掬水へんろ館遍路の本談話室
掬水へんろ館【評論・解説】行歩曼荼羅―四国八十八ヶ所徒歩遍路
行歩曼荼羅―四国八十八ヶ所徒歩遍路
古藤高良行歩曼荼羅―四国八十八ヶ所徒歩遍路 (雪書房,1994年)
本体価格 4368円, ISBN4-946379-31-2 C0015

 医学博士であり、日本タートル協会会長、世界タートル協会副会長である著者が、歩行を科学的に考察するために自らを実験台にして歩き遍路を実践した著です。「行歩」というのは著者の造語で、この言葉には、健康マラソンや歩くことの普及、啓蒙に努めてきた著者が歩くことをさらに深めたいという思いが込められています。
 著者は霊山寺で実験のための測定器(心電計、脈拍計、簡易血圧計、紫外線測定器など)をつけて出発し、時速5km以上の速さ、快調なペースで歩きます。所々で総括を行なって、運動学、運動生理学からの視点で歩行を科学しています。所持品に関する問題点(杖の持ち方や、使い方、納め札入れの掛け方、念珠の使い方など)やピッチ(1分間あたりの歩数)やストライド(歩幅)などの歩行の仕方などを考察し、自らの体験から得た知識をいろいろと歩き遍路にアドヴァイスしています。

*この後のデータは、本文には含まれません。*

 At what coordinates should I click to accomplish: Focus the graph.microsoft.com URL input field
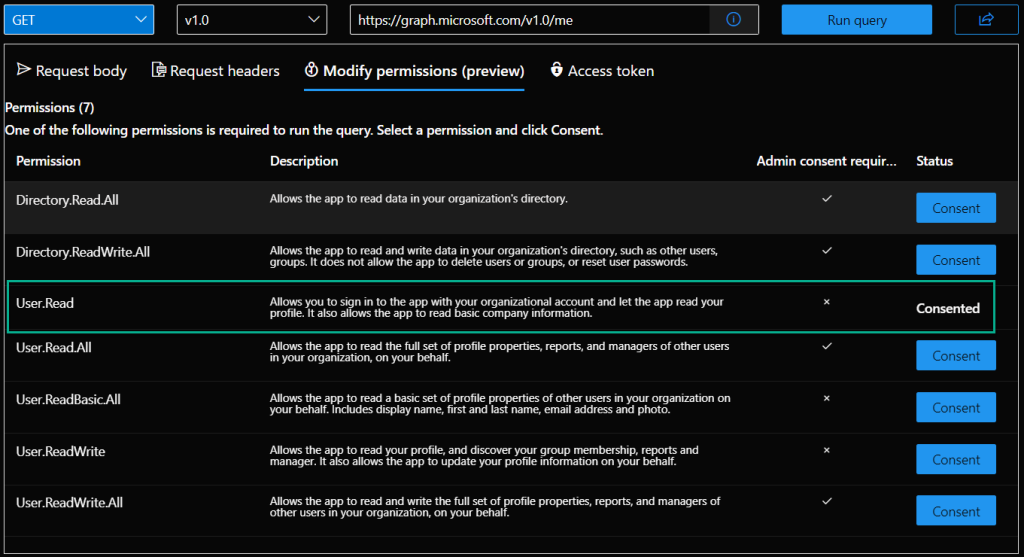(x=530, y=20)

 歩行にも車同様に道の状況(平坦、急登坂、下り坂など)によるギアチェンジ(ストライドとピッチの組み合わせ)が必要だそうです。少し登りになる道ではピッチは同じでもストライドを狭めることで、息切れや疲労感がなくなる、歩行速度を早めるときにはストライドを広げるよりもピッチを増加したほうが疲労が少なくなるなど、坂道を登る時や予定よりも遅れた時の歩行に活かせます。
 その他、歩行と血圧、心拍数などの関係も考察しています。歩行終了後の脈拍を調べることで歩行が負荷になっているかどうかがわかります。過負荷のようであれば、翌日の歩行距離を少なめにすることで無理な歩きを防げます。疲れを蓄積しない、快調な歩行計画を立てるときの参考になります。
 靴ズレやマメには、経験をもとに多くの方が各自工夫をこらして考え出した方法が参考になります。しかし、靴ズレやマメは大丈夫でも足そのものや体に疲れが出てきて、歩くことができなくなれば歩き遍路も終りです。著者ならではの、歩くこと自体に関するアドヴァイス、心肺機能などからのアドヴァイスはたいへん有益です。
 後の四分の一は、遍路の科学的考察や歩くことに関する研究論文にあてられていますが、ここでは疲労時の水分や栄養の補給、入浴・マッサージなどについても触れています。
 この著を読んで、いかにして疲れが出ないように歩くか、疲れを少なくするにはどのように歩けばよいのか、ヒントが得られたらよいと思います。
 なお、著者は1995年2月にNHK教育で放映された『歩き遍路と心の科学』という番組で、この著に書かれた内容も含めて遍路体験について語っています。